- [Excerpted passage]:
········

Future Tense

One Way Geoengineering Might Get Started

In this excerpt from The Planet Remade, Oliver Morton imagines that a group of countries threatened by climate change go rogue.

Beach in Papua New Guinea.
Some small nations, such as Papua New Guinea (above), are particularly vulnerable to the effects of climate change. Maybe a group of such countries might band together to start geoengineering.

Kahunapule Michael Johnson/Flickr

This essay is adapted from The Planet Remade: How Geoengineering Could Change the World, by Oliver Morton, published by Princeton University Press.

Imagine this scenario.

It is not a large nation that does it—indeed, it is not a single

nation’s action at all. Sometime in the 2020s, there is a small group of them, two of which are in a position to host the runways. They call themselves the Concert; once they go public, others call them the Affront. None of them is a rich nation, but nor are they among the least developed. All of them already have low carbon-dioxide emissions, and all of them are on pathways to no emissions at all. In climate terms, they look like the good guys. But their low emissions and the esteem of the environmentally conscious part of the international community are doing nothing to reduce the climate-related risks their citizens face.

The only bits of the planes’ design that are really new are the wings needed to get them up above 20 kilometers and the spraying kit—the engines and the fuselage are adapted from other craft. The tanker planes that extend their lifting capacity and their range are utterly standard. The aircraft’s development had been overseen and paid for by one of the world’s increasingly numerous billionaires, who had made her money from high-density data-storage systems. Her cover story was the development of a space-tourism follow-on to Virgin Galactic; that project’s name was Espedair, a name that stuck even when the cover was blown. The project cost more than the most extravagant of her peers had ever spent on a yacht—but not all that much more.

The Concert has two sites for operations, one in Central America, one in the South Pacific. With a few flights a day from each site, they deliver tens of thousands of tons of aerosol to the stratosphere over the first year. Sprayed out comfortably above the tropical and subtropical tropopause in both hemispheres, this forms a tolerably even, remarkably tenuous veil. There had at one time been a satellite devoted to measuring stratospheric aerosol density that might have allowed researchers to notice the veil’s creation, but after that satellite’s life was over no one replaced it.

After 18 months of operations, the Concert announces what it has been up to at a U.N. climate summit.

········

- [Requirements]:
A. In the geoengineering excerpt, rewrite the passage starting at "The Concert has" and ending at "one replaced it.", replacing "South Pacific" with "Indian Ocean".
B. Answer these questions using the geoengineering excerpt:
(i) What name does the group of countries give itself?
(ii) How did the billionaire who paid for the aircraft make her money?
(iii) Where does the group announce what it has been doing?
C. Continue the geoengineering excerpt from the point where it stops.

- [Recorded data]:
········

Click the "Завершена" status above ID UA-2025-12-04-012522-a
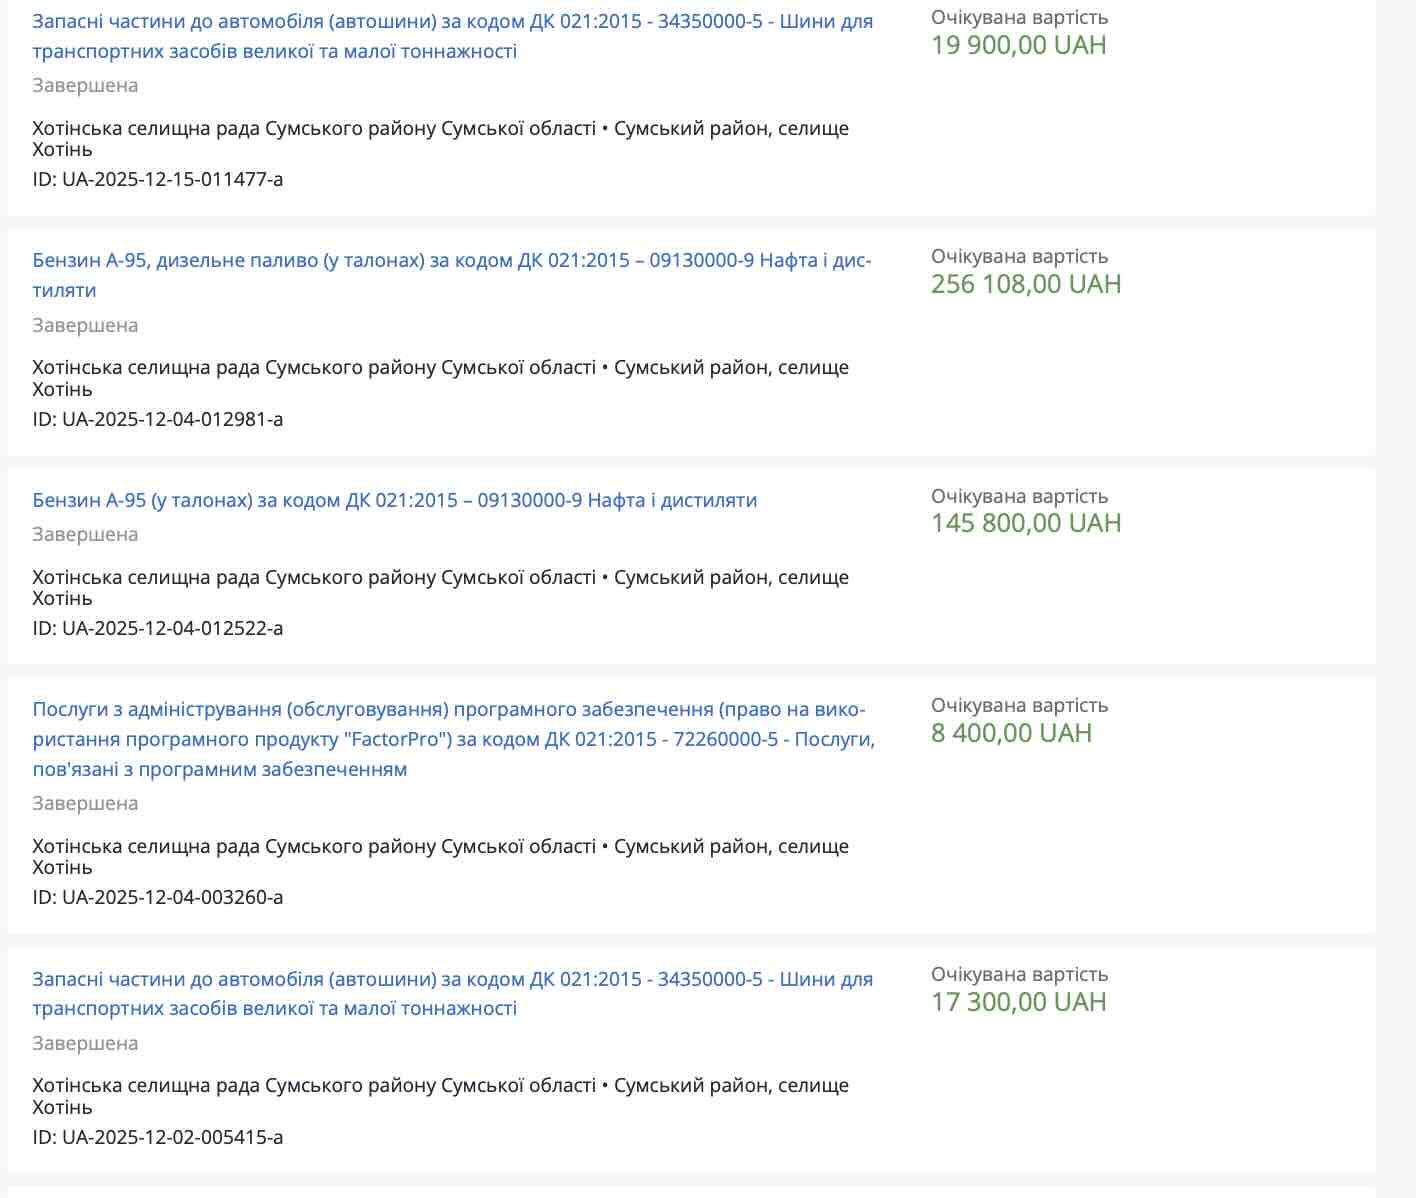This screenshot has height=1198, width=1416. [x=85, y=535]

········

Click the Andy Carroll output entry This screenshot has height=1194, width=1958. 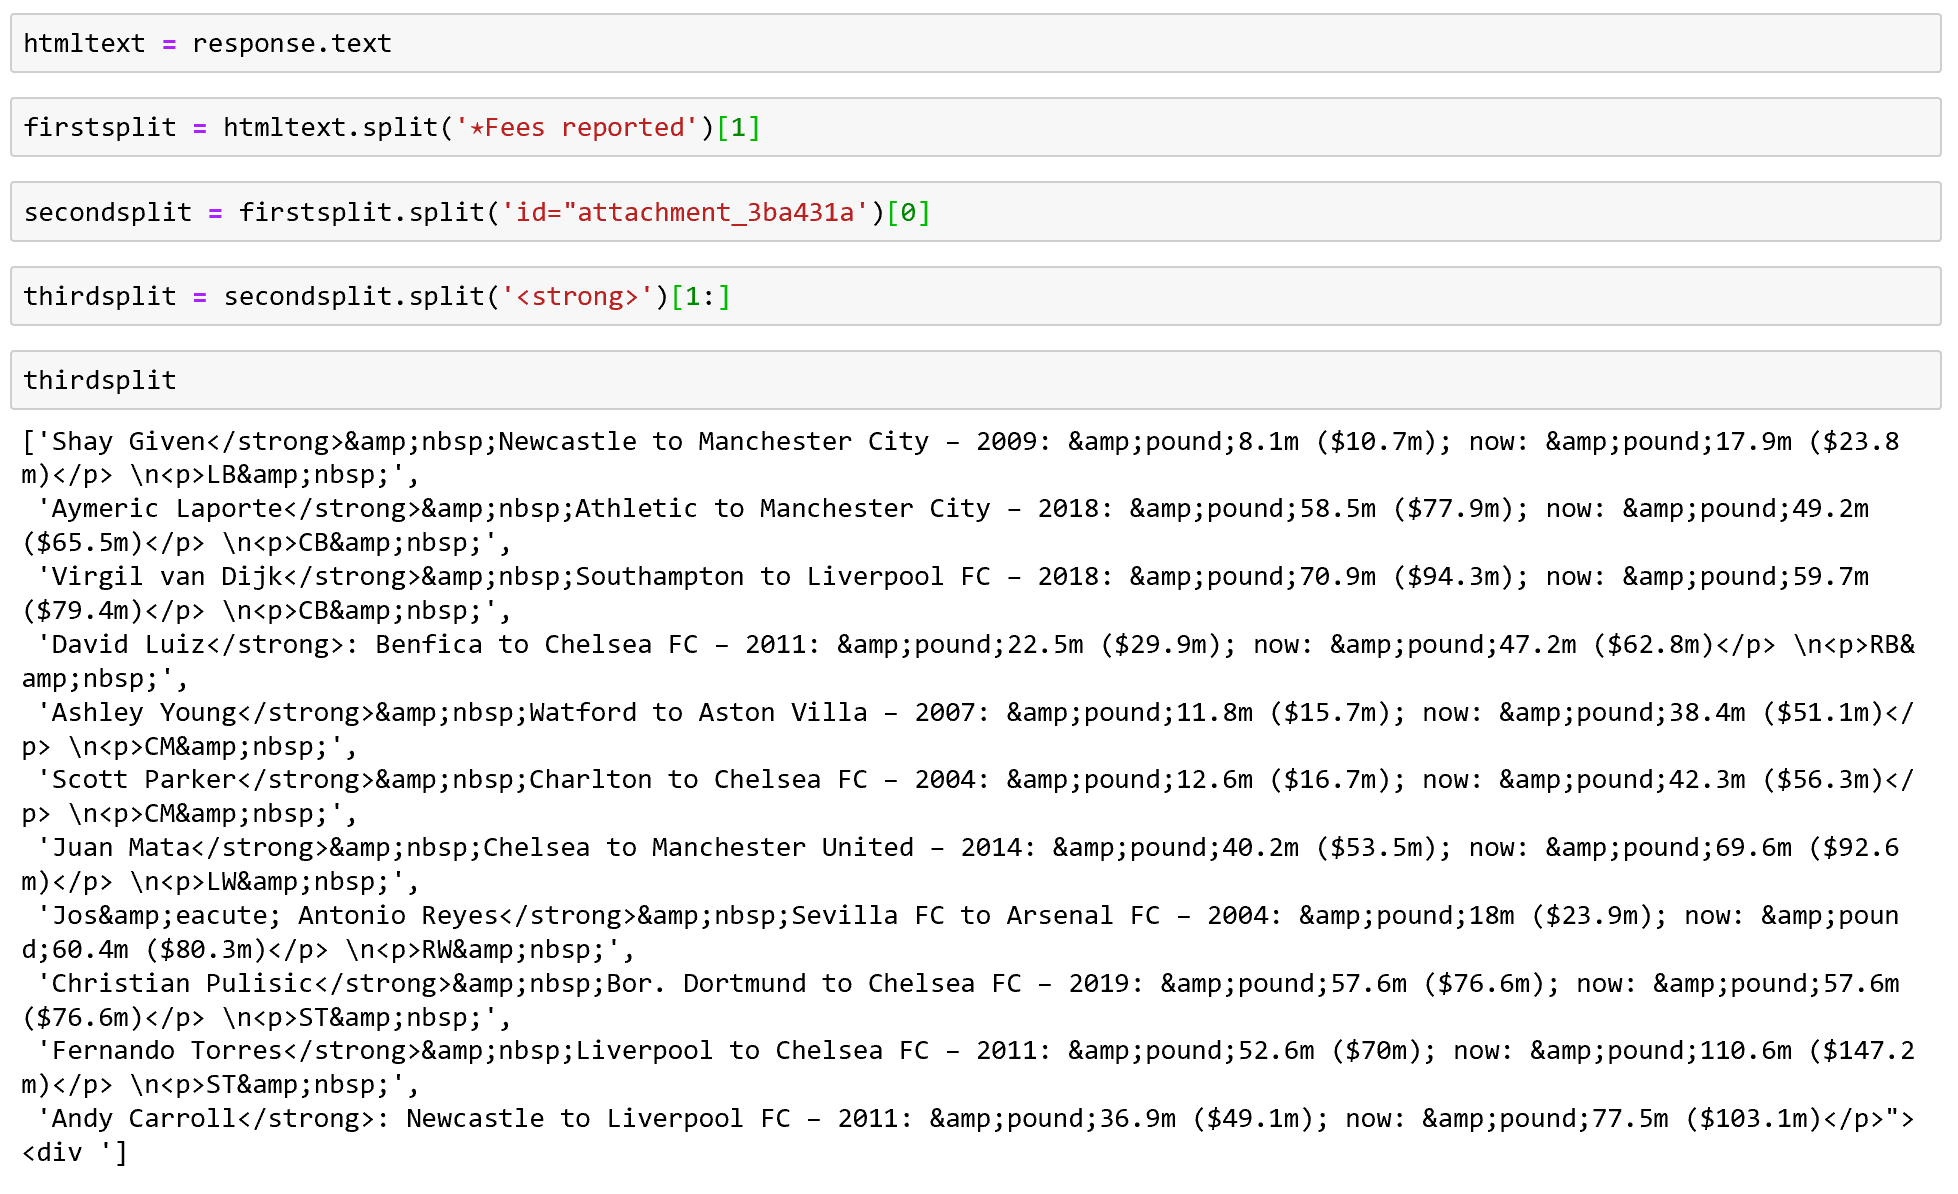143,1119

········

- [Results for the exercise]:
A.
The Concert has two sites for operations, one in Central America, one in the Indian Ocean. With a few flights a day from each site, they deliver tens of thousands of tons of aerosol to the stratosphere over the first year. Sprayed out comfortably above the tropical and subtropical tropopause in both hemispheres, this forms a tolerably even, remarkably tenuous veil. There had at one time been a satellite devoted to measuring stratospheric aerosol density that might have allowed researchers to notice the veil’s creation, but after that satellite’s life was over no one replaced it.

B.
(i) The Concert.
(ii) From high-density data-storage systems.
(iii) At a U.N. climate summit.

C.
The Concert presents its program as an act of civil disobedience. Not, the countries say, that they are actually breaking international law. But they are happy to admit that they are breaking the norms of international relations in a way that might inconvenience, discomfort, even shock. Civil disobedience does that. When there is a just cause to be fought for, the Concert argues, and when there is no forum in which the fight for that cause shows any sign of making progress, then something like civil disobedience is called for.

The practical aim of its action, the Concert explains, is straightforward and limited. It does not intend to stop or reverse warming; it intends only to slow it. It plans to thicken the veil at a pace that its climate modelers think will keep the rate of warming at or below 0.1 degree Celsius a decade. The Concert’s target, if achieved, would mean that over the rest of the century the temperature would rise about as much as it did over the 20th century. Cumulative change by the end of the century would remain below the 2 degrees Celsius limit; the cooling veil would remain a good bit thinner than those created by large volcanic eruptions.

The Concert is happy to welcome to its ranks nations that make commitments to steep cuts in emissions, especially if they also commit to the development of technologies for carbon-dioxide removal. As new members of the Concert, those acceding nations get a say in revisions to the veil-making plan in view of new monitoring data and new understanding of the Earth system. Other nations do not.

The discussion moves with more than deliberate haste from the climate summit to the U.N. Security Council, as the Concert had known it would. The Concert’s reckless attempt to seize power over the climate—to mount “a coup against the planet,” as the elderly Al Gore put it—is decried by various nations, including some of the council’s permanent members. A resolution that authorizes the use of military force to shut down the veil-making facilities is put forward under Chapter VII of the U.N. charter, which deals with threats to the peace, breaches of the peace, and acts of aggression. It is vetoed by one of the permanent members. A separate resolution calling on the secretary-general to convene a conference with the aim of drafting a U.N. Convention on Climate Engineering and Protection passes, as the leaders of the Concert had hoped it would.

Just as there is uproar in the U.N., so there is uproar in the nations of the Concert. Their citizens had not been told what was going on, and many are shocked, both by what their leaders had done and by the clandestine way in which they had done it. Two governments fall, including that of one of the nations hosting the Espedair airfields. In the second key nation, though, a national referendum backs the plan. It is the first democratic vote ever taken on the Earth’s radiative forcing. It is not a remotely representative vote—the electorate is 0.04 percent of the population affected by the decision, which is to say the population of the whole world—but nor is it the last.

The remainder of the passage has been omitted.